Conventional neural networks struggle to accurately estimate the state of charge (SOC) and deterioration degree (SOH) of secondary batteries with varying electrical characteristics from different manufacturers and models, limiting their applicability across diverse battery types.

Innovation Solution

A learning method for a state estimation model that preprocesses terminal current and voltage data to calculate difference gradients and open circuit voltage change amounts, using machine learning to generate input data for a Recurrent Neural Network (RNN) or Convolutional Neural Network (CNN) models, enabling accurate estimation of SOC and SOH across different battery types.

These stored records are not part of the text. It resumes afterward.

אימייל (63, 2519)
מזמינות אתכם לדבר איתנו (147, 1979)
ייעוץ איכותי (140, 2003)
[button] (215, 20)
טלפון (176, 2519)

Engineering Contradictions & Design Principles

VSEngineering Contradiction Analysis

1Measurement precision

If conventional neural networks are trained with direct input of measured voltage, current, and internal impedance values, then estimation accuracy is improved for batteries of the same manufacturer and model, but adaptability to batteries with different electrical characteristics deteriorates

Engineering Contradiction:
Improveestimation accuracyVSAvoidadaptability to different battery types
Core Design Contradiction:
Measurement precisionVSAdaptability or versatility

Solution Approach 1:

The patent transforms the input parameters from direct measured values (voltage V, current I, internal impedance Z) to their difference values (ΔV, ΔI, ΔZ) and gradient values (d(ΔV)/d(ΔI)). This parameter transformation makes the neural network inputs invariant to the absolute electrical characteristics of different battery types, enabling the same network to accurately estimate SOC and SOH across batteries from various manufacturers and models while maintaining high estimation accuracy

Inventive Principle:
Principle #35Parameter changes

Solution Approach 2:

The patent creates a composite feature space by combining multiple transformed parameters (difference values and gradient values) as inputs to the neural network. This composite approach captures both the magnitude changes and rate of change of electrical characteristics, providing a robust representation that works across different battery types while maintaining precise estimation

Inventive Principle:
Principle #40Composite materials

2Measurement precision

If one neural network is trained for a specific manufacturer and model, then estimation accuracy is improved for that specific battery type, but device complexity increases when multiple networks are needed for different battery types

Engineering Contradiction:
Improveestimation accuracyVSAvoidnumber of estimation models
Core Design Contradiction:
Measurement precisionVSDevice complexity

Solution Approach 1:

The patent creates a universal neural network that can estimate SOC and SOH for batteries from any manufacturer and model by using transformed input parameters (difference and gradient values). This single multi-functional network replaces the need for multiple specialized networks, reducing device complexity while maintaining high estimation accuracy across all battery types

Inventive Principle:
Principle #6Universality (Multi-functionality)

Data Source

PatentUS12099094B2Learning method, state estimation method, and state estimation device for state estimation model of secondary battery
Publication Date: 2024.09.24 HONDA MOTOR CO LTD
  • US12099094B2 patent drawing
  • US12099094B2 patent drawing
  • US12099094B2 patent drawing

AI summary

A learning method of a state estimation model includes training the state estimation model to learn a relationship of state estimation input data obtained by preprocessing terminal currents and terminal voltages of a secondary battery with a charge rate or a deterioration degree of the secondary battery. The state estimation input data includes time-series data of: difference gradients of terminal voltage differences with respect to terminal current differences; open circuit voltages; open circuit voltage change amounts; and integrated current values of the terminal currents.